-- EXERCISE MATERIAL follows --
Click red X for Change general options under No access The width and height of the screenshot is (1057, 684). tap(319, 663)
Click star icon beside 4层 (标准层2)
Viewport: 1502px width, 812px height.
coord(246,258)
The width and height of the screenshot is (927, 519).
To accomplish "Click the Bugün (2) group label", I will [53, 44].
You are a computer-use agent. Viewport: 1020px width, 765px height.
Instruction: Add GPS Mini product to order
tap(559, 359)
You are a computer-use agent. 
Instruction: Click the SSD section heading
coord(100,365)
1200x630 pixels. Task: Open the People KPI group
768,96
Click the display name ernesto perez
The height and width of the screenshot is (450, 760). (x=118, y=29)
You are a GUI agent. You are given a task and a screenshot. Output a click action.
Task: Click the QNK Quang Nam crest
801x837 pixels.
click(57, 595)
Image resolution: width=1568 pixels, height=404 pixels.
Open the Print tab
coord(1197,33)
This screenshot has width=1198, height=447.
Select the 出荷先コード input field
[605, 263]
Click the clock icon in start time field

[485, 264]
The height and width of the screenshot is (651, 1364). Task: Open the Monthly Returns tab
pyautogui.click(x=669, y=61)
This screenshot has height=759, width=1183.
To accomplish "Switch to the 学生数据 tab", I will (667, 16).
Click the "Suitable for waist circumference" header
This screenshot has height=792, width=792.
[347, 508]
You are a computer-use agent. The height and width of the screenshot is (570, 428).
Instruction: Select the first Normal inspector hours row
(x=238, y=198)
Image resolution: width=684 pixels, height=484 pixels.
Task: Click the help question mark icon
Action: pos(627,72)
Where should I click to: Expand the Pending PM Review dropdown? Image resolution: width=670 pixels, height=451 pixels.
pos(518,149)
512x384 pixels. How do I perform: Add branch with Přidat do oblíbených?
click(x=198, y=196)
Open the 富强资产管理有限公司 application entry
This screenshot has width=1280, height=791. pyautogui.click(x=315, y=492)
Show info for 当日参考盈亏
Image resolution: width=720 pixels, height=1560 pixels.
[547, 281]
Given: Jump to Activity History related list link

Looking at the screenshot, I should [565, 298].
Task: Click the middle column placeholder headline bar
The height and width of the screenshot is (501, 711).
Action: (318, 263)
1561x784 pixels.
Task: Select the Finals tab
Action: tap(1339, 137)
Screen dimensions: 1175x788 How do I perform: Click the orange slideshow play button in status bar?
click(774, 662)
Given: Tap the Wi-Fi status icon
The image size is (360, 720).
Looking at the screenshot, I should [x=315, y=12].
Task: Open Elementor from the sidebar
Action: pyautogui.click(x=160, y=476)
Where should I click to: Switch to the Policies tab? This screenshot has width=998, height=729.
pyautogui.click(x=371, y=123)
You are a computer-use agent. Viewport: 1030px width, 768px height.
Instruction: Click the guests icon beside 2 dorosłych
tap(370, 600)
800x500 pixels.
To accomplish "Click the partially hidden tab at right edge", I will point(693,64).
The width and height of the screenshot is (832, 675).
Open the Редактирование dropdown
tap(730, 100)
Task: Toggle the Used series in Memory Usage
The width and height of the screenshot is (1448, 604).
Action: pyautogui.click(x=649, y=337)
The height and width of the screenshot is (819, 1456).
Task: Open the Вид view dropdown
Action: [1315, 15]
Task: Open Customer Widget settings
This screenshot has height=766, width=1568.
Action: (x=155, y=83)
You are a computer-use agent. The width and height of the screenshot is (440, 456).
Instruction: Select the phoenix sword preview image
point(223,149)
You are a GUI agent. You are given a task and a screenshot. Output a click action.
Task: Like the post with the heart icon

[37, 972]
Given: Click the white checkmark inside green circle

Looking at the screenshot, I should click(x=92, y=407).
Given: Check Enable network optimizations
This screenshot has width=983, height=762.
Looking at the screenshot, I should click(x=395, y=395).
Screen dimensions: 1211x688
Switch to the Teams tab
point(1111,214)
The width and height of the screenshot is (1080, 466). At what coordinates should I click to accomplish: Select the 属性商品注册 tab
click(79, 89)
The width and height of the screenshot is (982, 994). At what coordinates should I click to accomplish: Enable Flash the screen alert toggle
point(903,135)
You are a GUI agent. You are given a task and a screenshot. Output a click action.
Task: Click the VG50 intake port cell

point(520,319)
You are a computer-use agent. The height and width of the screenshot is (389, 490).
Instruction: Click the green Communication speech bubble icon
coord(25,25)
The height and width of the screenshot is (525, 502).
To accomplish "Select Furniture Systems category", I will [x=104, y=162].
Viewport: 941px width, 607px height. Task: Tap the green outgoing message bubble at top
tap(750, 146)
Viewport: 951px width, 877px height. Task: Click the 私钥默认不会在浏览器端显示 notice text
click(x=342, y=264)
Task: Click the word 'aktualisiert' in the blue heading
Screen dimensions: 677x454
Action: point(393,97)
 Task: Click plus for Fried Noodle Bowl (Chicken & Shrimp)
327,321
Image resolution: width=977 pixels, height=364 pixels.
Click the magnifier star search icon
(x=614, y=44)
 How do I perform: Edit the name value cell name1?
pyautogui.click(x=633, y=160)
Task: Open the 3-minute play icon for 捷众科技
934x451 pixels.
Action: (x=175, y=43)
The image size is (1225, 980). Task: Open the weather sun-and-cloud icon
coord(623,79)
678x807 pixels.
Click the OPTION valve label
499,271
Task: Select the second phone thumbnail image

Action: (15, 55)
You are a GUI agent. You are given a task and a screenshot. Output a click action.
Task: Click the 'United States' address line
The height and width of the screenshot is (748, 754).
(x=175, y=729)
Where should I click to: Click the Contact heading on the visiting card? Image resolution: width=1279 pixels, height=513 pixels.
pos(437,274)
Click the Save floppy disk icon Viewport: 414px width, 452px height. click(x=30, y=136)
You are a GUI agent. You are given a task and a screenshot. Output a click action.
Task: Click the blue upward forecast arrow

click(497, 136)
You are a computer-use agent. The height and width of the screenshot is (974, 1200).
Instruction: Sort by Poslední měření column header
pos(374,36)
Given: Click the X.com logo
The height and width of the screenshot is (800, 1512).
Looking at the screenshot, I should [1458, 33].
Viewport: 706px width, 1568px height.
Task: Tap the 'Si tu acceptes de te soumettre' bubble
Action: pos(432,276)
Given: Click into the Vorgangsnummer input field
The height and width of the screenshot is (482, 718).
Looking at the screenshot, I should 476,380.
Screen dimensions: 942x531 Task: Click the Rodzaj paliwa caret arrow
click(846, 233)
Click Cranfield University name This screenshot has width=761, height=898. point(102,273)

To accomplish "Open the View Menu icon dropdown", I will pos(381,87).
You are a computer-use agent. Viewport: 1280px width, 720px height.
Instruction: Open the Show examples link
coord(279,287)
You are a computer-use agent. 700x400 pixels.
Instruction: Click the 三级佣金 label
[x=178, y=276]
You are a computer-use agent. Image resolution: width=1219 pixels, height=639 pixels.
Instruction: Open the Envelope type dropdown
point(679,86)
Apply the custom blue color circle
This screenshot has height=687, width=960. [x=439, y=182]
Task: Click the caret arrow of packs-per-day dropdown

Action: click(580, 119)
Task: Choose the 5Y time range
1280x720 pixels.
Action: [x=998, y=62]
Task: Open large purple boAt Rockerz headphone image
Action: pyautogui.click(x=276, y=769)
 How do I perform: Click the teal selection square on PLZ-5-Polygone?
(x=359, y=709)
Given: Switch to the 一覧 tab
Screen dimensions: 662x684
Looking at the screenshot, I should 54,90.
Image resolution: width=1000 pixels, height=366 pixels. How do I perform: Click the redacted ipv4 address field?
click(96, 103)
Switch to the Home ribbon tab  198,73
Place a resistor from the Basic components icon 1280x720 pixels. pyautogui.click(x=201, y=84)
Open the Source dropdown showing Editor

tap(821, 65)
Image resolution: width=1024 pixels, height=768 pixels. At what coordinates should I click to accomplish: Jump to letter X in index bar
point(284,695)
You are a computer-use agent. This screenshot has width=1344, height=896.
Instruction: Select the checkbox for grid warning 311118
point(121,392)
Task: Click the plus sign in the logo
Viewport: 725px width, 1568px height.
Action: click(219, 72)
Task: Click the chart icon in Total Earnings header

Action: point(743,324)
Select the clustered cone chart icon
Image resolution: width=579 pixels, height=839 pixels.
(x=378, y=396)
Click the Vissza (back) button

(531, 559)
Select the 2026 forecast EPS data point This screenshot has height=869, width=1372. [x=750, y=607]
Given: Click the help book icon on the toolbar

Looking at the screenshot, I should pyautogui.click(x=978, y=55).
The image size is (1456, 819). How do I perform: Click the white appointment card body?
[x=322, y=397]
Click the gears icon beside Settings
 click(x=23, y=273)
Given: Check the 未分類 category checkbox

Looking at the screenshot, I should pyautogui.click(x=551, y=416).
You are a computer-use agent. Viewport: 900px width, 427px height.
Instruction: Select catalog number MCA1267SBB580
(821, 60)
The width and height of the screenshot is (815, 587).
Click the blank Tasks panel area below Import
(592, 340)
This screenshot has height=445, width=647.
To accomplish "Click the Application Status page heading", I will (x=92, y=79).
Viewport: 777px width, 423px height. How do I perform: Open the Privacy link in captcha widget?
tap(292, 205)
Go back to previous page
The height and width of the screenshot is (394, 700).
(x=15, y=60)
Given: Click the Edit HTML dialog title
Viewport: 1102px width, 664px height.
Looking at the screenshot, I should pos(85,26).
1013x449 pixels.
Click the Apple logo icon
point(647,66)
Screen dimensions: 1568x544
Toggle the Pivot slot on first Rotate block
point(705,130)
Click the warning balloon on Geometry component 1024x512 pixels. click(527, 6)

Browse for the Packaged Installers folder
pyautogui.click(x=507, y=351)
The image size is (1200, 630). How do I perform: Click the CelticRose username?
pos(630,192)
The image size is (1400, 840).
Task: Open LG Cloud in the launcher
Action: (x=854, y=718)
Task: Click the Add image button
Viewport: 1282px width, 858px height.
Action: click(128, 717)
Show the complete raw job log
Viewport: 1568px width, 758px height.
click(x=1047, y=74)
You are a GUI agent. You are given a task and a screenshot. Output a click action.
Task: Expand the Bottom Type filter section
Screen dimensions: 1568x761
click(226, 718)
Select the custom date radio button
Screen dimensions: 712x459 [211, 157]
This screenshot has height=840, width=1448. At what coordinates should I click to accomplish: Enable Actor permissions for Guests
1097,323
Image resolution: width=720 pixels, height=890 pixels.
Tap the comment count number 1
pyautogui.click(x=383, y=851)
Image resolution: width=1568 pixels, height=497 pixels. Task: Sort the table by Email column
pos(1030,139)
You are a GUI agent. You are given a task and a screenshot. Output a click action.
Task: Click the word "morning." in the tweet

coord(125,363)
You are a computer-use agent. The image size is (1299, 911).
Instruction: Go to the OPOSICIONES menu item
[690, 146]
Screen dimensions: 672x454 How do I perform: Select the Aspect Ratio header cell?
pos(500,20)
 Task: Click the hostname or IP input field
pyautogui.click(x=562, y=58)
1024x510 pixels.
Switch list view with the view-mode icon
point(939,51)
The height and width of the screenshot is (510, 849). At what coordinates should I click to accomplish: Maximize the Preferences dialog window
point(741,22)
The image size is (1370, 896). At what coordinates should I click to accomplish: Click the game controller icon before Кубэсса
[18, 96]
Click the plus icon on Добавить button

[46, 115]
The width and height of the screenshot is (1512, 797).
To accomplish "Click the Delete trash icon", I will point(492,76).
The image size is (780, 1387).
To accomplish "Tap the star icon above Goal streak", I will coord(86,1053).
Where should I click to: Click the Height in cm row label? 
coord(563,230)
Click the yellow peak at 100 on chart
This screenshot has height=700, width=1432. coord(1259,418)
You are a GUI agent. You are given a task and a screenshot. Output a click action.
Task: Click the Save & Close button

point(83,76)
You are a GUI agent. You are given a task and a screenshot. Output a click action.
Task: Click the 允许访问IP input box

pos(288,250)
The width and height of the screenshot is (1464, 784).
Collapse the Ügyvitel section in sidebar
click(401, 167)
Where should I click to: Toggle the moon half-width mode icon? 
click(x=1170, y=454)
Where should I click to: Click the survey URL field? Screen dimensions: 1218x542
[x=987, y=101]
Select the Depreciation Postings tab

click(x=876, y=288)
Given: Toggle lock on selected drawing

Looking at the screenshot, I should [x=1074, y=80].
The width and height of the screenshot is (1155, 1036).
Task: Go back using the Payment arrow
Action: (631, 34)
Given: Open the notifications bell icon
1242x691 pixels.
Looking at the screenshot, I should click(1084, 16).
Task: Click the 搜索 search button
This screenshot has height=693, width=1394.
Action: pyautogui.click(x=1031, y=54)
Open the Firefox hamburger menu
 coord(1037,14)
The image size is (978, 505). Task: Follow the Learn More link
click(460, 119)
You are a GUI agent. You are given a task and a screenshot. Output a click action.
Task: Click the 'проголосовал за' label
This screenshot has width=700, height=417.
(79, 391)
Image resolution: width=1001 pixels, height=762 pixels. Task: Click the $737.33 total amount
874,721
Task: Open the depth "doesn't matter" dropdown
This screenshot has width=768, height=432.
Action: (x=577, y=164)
-- EXERCISE MATERIAL concluded --
- **PROBLEM**
Scan the material above. Copy each line that holds the word "will".

- **RESULT OF THIS EXERCISE**
To accomplish "Click the Bugün (2) group label", I will [53, 44].
To accomplish "Switch to the 学生数据 tab", I will (667, 16).
To accomplish "Click the partially hidden tab at right edge", I will point(693,64).
To accomplish "Select Furniture Systems category", I will [x=104, y=162].
To accomplish "Open the View Menu icon dropdown", I will pos(381,87).
To accomplish "Click the Application Status page heading", I will (x=92, y=79).
To accomplish "Click the Delete trash icon", I will point(492,76).
To accomplish "Tap the star icon above Goal streak", I will coord(86,1053).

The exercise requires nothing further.